Optical Music Recognition (OMR) is the process through which a computer reads an image of a musical score and transcribes into a machine-readable format called MEI. Chant OMR is this same process applied to Medieval manuscripts, wherein the computer is given the image of a folio and transcribes it into modern notation. For this to be possible, the transcription process is broken up into individual, precise steps for the computer to go through. At the beginning of the process, humans must teach the computer how to accomplish each of these tasks. Once enough examples have been given, the computer can then accomplish each task on its own and perform the entire transcription from start to finish without human intervention. The diagram below shows the broad steps by which the computer is taught to read a folio image; steps with an icon of a person next to them are steps where human intervention is initially required.
Rodan is a software that contains each of these tasks; it allows the user to interact with the computer to teach it each step, as well as to string the steps together once the training is complete. The current documentation goes over each step of the complete OMR process, from training the computer to running a complete workflow to get the computer's transcription of a manuscript folio image.
Pixel.js is a web browser-based graphical interface for separating pixels of a music score image into layers for OMR (including an automatically generated background layer). In other words, Pixel is used to teach the computer to extract and separate all the elements of a folio image into three categories: staff lines, symbols, and text. Each category is termed a "layer." All the symbols on the folio, including clefs and custodes, will be extracted and put into the symbol layer; the staff lines will be extracted and put into the staff line layer; and the text will be extracted and put into the text layer. The Pixel job will allow the human to provide the computer with correctly separated layers.
The Paco Trainer then generates neural network models to classify pixels into OMR-relevant layers. In other words, it uses the layers separated manually in Pixel to produce models that the computer will use to separate future folios into layers without human intervention.
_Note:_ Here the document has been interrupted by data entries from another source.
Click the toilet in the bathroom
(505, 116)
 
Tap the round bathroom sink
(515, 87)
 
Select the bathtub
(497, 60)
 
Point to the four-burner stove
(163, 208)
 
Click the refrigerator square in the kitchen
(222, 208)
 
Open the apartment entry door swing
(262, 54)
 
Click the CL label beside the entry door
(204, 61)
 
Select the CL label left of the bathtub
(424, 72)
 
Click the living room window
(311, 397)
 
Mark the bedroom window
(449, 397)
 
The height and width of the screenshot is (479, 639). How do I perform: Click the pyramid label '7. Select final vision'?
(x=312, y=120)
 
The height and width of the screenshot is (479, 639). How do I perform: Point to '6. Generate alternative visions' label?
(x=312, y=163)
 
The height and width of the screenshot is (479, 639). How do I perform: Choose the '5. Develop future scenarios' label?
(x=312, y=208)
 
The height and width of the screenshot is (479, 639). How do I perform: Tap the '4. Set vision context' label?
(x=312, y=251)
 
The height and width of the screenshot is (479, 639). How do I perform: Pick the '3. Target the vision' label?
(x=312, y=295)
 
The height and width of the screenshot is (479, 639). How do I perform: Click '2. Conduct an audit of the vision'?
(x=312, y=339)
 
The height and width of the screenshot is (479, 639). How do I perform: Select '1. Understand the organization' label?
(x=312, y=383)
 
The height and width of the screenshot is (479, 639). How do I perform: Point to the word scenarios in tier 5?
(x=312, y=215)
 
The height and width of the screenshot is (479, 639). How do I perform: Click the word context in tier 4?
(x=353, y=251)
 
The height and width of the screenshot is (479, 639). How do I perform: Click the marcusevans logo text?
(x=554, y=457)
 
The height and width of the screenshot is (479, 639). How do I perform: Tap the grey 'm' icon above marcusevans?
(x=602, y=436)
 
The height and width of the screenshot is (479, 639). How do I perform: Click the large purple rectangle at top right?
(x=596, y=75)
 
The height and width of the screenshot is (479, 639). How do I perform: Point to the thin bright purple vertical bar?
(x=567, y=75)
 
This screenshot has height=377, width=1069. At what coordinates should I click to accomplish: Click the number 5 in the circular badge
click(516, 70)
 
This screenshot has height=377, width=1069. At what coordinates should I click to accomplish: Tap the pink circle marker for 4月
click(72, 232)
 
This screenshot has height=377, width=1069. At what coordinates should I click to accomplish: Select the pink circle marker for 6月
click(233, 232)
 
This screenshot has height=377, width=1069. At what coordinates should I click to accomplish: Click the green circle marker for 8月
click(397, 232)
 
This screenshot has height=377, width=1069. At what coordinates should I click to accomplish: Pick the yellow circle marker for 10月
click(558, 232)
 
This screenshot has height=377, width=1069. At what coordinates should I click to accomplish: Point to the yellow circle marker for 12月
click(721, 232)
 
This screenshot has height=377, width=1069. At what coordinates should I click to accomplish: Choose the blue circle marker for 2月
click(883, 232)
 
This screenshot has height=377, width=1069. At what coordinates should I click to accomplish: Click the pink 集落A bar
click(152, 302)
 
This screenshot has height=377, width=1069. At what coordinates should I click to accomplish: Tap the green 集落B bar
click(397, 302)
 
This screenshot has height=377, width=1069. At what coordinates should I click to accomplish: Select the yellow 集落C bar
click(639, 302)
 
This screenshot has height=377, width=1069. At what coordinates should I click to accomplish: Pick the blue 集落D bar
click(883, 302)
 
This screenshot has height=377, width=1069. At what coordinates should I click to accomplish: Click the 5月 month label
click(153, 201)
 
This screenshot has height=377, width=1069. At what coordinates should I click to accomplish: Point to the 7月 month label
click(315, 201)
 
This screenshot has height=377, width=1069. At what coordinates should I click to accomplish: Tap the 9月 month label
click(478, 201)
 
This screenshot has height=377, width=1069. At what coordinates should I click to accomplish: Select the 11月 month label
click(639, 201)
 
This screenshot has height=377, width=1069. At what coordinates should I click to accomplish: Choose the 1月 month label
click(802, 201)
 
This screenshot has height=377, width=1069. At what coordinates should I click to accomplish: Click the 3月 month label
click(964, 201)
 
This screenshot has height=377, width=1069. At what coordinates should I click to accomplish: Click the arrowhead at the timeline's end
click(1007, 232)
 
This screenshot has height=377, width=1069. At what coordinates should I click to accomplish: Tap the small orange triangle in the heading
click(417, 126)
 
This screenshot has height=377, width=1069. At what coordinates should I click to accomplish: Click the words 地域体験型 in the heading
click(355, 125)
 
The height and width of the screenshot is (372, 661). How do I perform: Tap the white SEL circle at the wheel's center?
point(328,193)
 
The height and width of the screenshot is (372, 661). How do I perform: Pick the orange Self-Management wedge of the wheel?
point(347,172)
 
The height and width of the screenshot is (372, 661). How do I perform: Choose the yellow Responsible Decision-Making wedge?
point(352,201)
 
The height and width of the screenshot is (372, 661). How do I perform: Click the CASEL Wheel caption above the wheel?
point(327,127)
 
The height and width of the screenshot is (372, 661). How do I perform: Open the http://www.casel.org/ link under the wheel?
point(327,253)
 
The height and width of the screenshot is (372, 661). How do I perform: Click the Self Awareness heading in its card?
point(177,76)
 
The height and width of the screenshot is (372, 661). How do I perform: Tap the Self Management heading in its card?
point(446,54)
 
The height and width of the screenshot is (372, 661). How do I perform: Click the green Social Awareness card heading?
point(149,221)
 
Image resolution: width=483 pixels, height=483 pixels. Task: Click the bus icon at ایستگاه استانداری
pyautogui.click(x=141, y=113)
The Interactive Classifier is a browser-based interactive graphical interface based on the Gamera job of the same name and is used to train a music symbol model. The job iterates between an automatic classification stage of glyphs and a manual correction stage where the user is able to specify more glyphs as training data. In other words, much like the Pixel job is used for providing the computer with correctly separated layers, the Interactive Classifier job is used for providing the computer with correctly identified symbols. Since the musical scores we work with are manuscript, the appearance of standard symbols, like a clef or a punctum, changes from source to source; the computer must be taught what each glyph looks like in the given source. It can then use its bank of human-identified symbols to classify more symbols from the same manuscript without human intervention.
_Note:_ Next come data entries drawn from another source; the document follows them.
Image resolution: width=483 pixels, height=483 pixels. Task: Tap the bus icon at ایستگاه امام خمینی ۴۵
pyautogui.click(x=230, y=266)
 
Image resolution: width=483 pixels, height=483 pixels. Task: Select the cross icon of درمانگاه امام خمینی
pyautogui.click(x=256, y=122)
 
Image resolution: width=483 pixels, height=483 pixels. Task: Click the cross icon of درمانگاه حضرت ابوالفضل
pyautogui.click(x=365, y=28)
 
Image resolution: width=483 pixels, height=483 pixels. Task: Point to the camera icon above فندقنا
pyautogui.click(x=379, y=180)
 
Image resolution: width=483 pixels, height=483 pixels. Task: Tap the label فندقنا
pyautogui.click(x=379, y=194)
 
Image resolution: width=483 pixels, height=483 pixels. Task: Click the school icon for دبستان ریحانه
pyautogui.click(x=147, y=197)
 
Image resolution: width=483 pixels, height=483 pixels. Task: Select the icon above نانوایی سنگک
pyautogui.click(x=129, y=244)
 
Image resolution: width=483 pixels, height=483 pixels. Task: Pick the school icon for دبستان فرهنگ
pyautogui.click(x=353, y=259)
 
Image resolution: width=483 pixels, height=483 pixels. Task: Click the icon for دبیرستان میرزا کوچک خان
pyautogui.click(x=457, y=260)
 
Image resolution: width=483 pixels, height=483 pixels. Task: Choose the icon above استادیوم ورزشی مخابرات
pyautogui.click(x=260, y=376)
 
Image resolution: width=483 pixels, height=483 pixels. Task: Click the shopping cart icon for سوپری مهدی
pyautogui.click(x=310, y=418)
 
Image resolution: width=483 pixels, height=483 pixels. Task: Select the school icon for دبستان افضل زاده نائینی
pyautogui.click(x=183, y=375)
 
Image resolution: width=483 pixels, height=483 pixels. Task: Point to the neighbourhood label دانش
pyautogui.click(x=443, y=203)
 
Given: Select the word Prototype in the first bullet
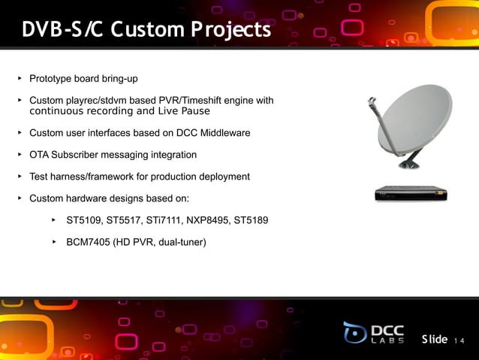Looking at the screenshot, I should (x=51, y=79).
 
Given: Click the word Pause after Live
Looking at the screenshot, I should (x=195, y=111).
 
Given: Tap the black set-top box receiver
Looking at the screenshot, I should (x=411, y=194).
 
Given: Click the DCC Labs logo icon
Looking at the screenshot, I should (x=355, y=332).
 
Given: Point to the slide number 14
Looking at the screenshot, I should (x=459, y=341).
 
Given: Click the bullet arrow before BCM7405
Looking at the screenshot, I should (x=54, y=242).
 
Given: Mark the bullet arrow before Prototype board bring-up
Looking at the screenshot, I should (x=20, y=78).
The e2e OMR process is the final step, where the full transcription actually happens. Using the training previously accomplished with the Pixel and IC jobs, the computer can read and transcribe a manuscript folio from start to finish without human intervention. Thanks to Rodan, all the jobs needed for the computer to accomplish this feat can be strung together in one giant workflow, like so:
The branch on the left is very similar to the Interactive Classifier workflow, with the difference that the Interactive Classifier (IC) job has been replaced with the Non-Interactive Classifier (NIC) job. The NIC accomplishes the same task as the IC but does not allow for human input; once the initial round of classifying is done, that information is sent directly to the next job. Any remaining errors will be corrected at the very end of the process, using Neon.
The middle branch has to do with the staff lines. This is where the staff lines are extracted from layer 2. Their exact position on the page is then analyzed and combined with the exact position of all the glyphs that the NIC has freshly identified, so that each glyph may be assigned a pitch.
The final branch on the right is for text alignment and syllabification. The text is compared with the chant text provided by the user. Each word is then identified and syllabified. Those syllables are then assigned to the neumes above them, which have now been pitched.
All that information is then combined in the MEI Encoding job, which converts it to MEI format and produces an MEI file containing the computer's transcription of the given folio.